**Records for this task**
▼▼▼

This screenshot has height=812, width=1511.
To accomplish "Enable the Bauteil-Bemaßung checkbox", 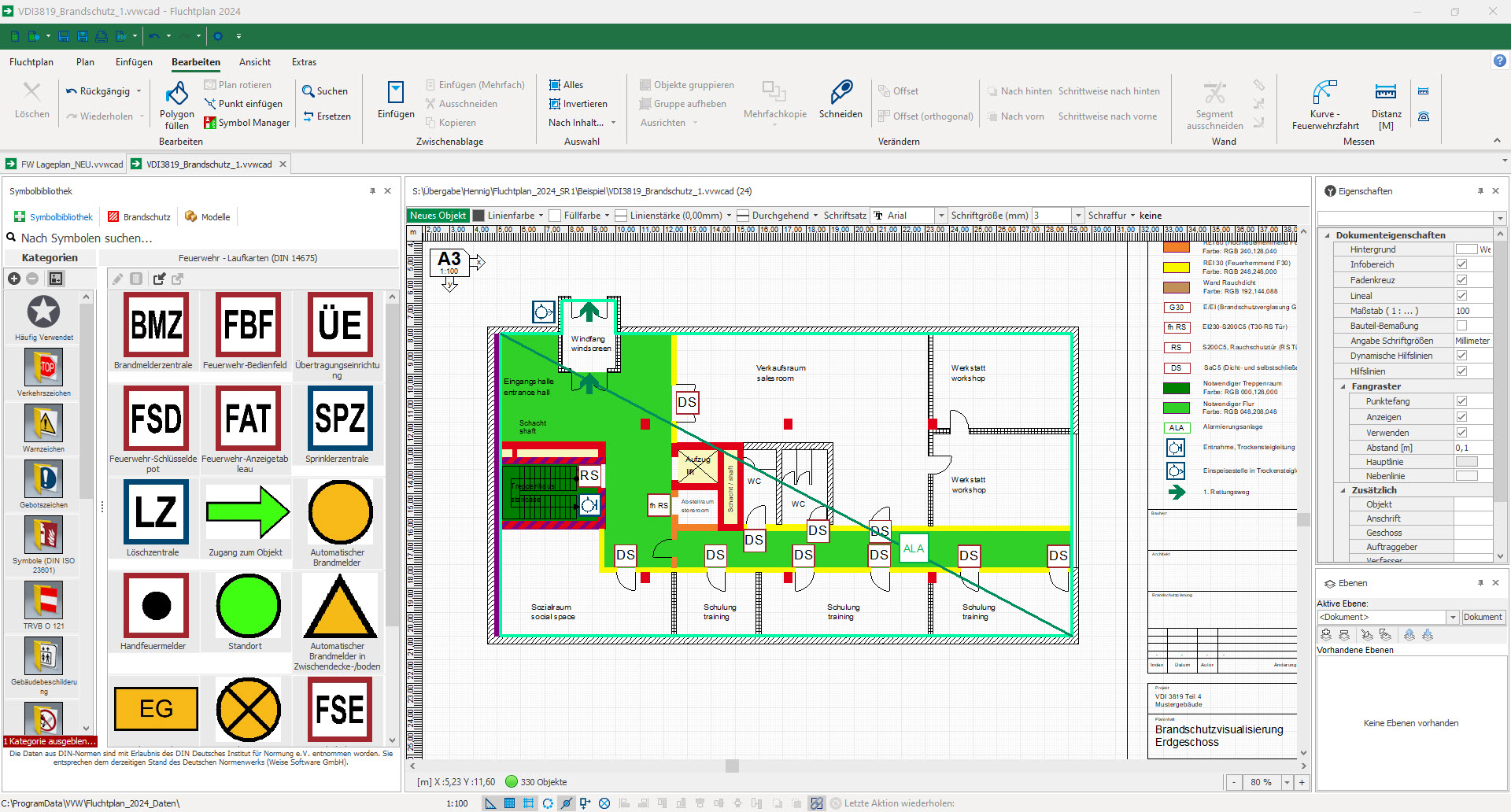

▲▲▲
▼▼▼

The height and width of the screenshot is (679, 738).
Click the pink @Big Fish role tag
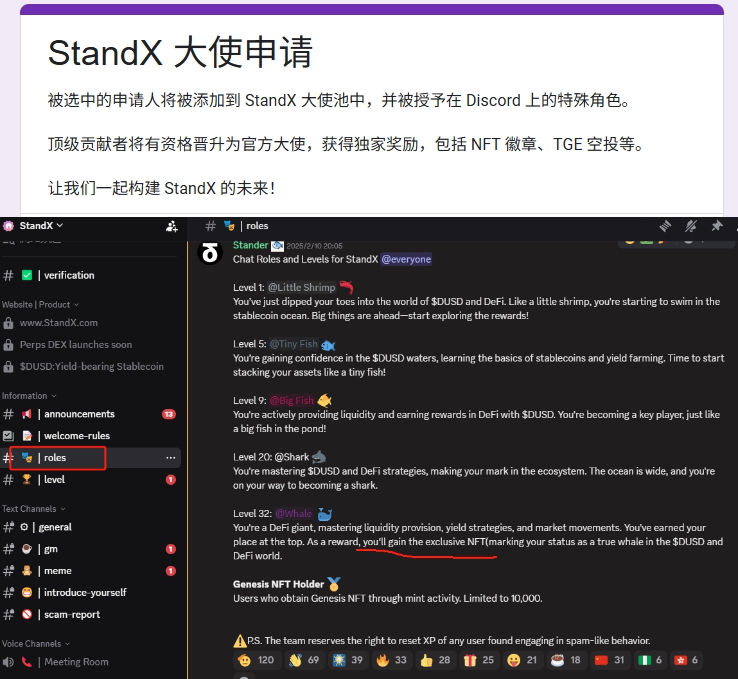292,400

▲▲▲
▼▼▼

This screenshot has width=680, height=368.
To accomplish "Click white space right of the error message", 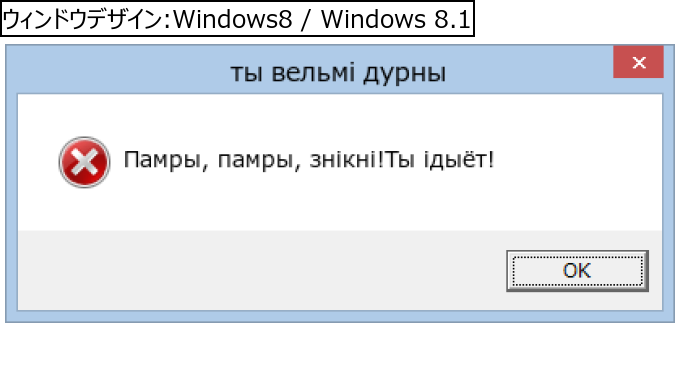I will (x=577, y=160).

▲▲▲

Every line of the listing that includes the word "width" must be copied.

This screenshot has height=812, width=1511.
The height and width of the screenshot is (679, 738).
This screenshot has width=680, height=368.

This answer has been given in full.